The question Google should be asking is not "how do we train employees to use AI tools" but rather "what structural schemas enable employees to develop competence that transfers across rapidly evolving AI systems?" These are fundamentally different objectives with different pedagogical requirements. Procedural training produces routine expertise that becomes obsolete when the tool changes. Schema-based training produces adaptive expertise that transfers to novel contexts (Hatano & Inagaki, 1986).

The Illegibility Problem in Aggregate AI Capability

Project EAT faces the same coordination challenge I identified in Amazon's recent 16,000-person layoff: how do you develop workforce capability when the competencies required are themselves illegible to organizational decision-makers? Google's internal documents suggest they are trying to create enterprise-wide AI proficiency, but the variance puzzle applies here as forcefully as it does in platform labor markets. Give 10,000 employees identical access to the same AI tools and training, and you will observe power-law outcome distributions. Some employees will generate transformative productivity gains. Most will see marginal improvements. Some will see performance declines as they struggle with AI-mediated workflow disruption.

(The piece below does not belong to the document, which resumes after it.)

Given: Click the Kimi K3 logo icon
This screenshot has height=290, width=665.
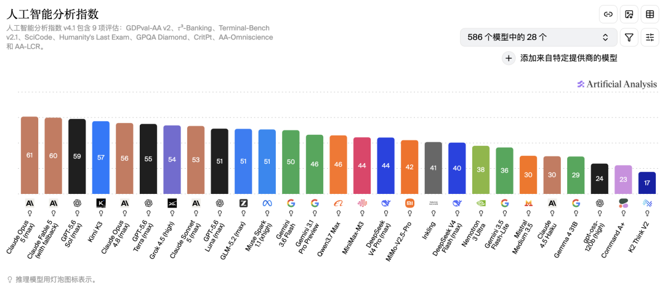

This variance cannot be explained by natural ability alone. It emerges from algorithmic amplification of initial differences in structural understanding. Employees who grasp the topology of AI system constraints (what kinds of tasks are well-suited to current AI capabilities, what kinds are not, how to decompose problems accordingly) will develop adaptive expertise. Employees who receive only topographical training (how to navigate specific AI interfaces, how to craft prompts for particular models) will develop brittle, context-dependent skills.

What Structural AI Literacy Would Require

If Google wanted to create transferable AI competence rather than tool-specific procedural knowledge, Project EAT would need to focus on schema induction targeting the structural features of AI-mediated work. This means teaching employees:

  • The constraint topology of current AI systems: what categories of tasks are computationally tractable versus intractable, and why
  • The coordination inversion problem: how AI tools shift the locus of expertise from task execution to task specification and evaluation
  • The illegibility mechanisms in AI-mediated communication: how AI intermediation changes what information flows between collaborators and what remains occluded (Hancock, Naaman, & Levy, 2020)
  • The transfer boundaries between AI systems: what competencies carry across different tools versus what requires context-specific relearning

This is substantially more difficult than teaching employees how to use ChatGPT or Gemini. It requires developing conceptual understanding of AI system architecture, training data limitations, optimization objectives, and failure modes. Most corporate training initiatives avoid this level of structural instruction because it is slower to show immediate productivity gains.

The Institutional Irony

There is a particular irony in Google, a company that builds AI systems, struggling with how to develop internal AI competence. It suggests that even organizations with deep technical expertise in machine learning face the schema development problem when trying to create adaptive expertise at scale. Building AI systems requires different competencies than effectively coordinating work through AI-mediated communication. The former is a technical problem. The latter is a coordination problem that technical expertise alone does not solve.

Project EAT will likely succeed in increasing employee usage of AI tools. Whether it creates transferable competence that persists as those tools evolve is a different question entirely. The distinction matters because the half-life of procedural AI training is measured in months, while the organizational investment required is measured in years.